Ella Haselswerdt
Assistant Professor
Fields of Interest: Greek Literature, Aesthetics, Poetics, Reception of Athenian Tragedy
Research
I joined the faculty at UCLA in 2020 after completing a postdoc at Cornell University, a Ph.D. at Princeton University, a post-baccalaureate at Columbia University, and a BA in Liberal Arts at Sarah Lawrence College. My interests range broadly within the world of ancient Greek poetics, aesthetics, and reception.
My current book project, titled Epistemologies of Suffering: Tragedy, Trauma, and the Choral Subject, argues that tragedy uses the formal fluidity of lyric expression and the peculiar nature of the chorus’s subjectivity to represent and fashion meaning from moments of extreme violence and intimacy. I have also written on the dreamscapes of the ancient Greco-Roman body and the sublime soundscapes of Sophocles’ Oedipus at Colonus. I have forthcoming work on poetry and profit in the work of Anne Carson, the mythic landscape of the Philoctetes, and Euripides’ Iphigenia at Aulis as a text of queer liberation.
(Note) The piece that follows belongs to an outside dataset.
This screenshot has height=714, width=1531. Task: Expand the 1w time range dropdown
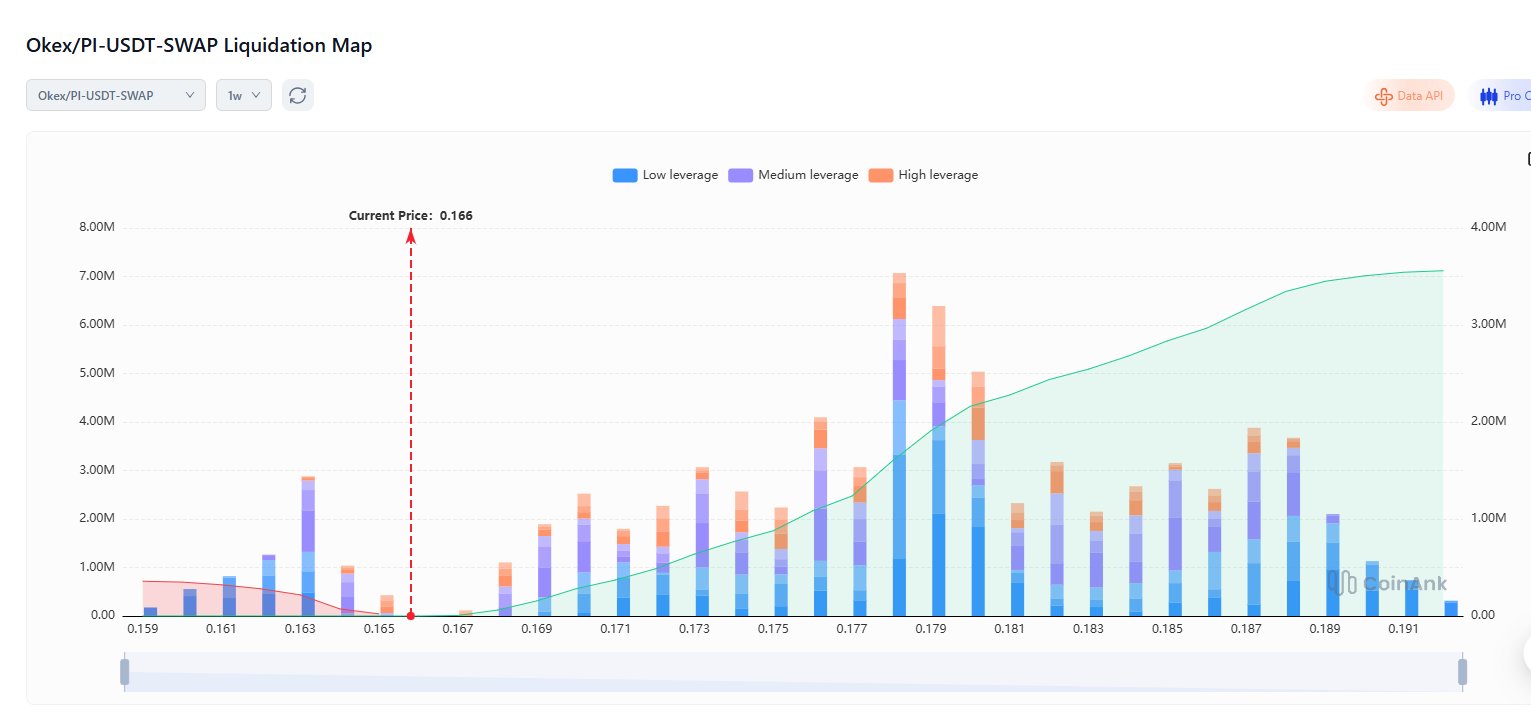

Another significant branch of my research is concerned with investigating classical antiquity through the sometimes intersecting lenses of queer theory and queer identity, with a particular interest in Sappho and contemporary art. I have been developing a series of projects in this area under the rubric of “Deep Lez Philology.”
I teach on ancient Greek language, literature, and culture at the graduate and undergraduate level, including courses on tragedy, sex and gender, and the large GE lecture course “Classics 10: Discovering the Greeks.”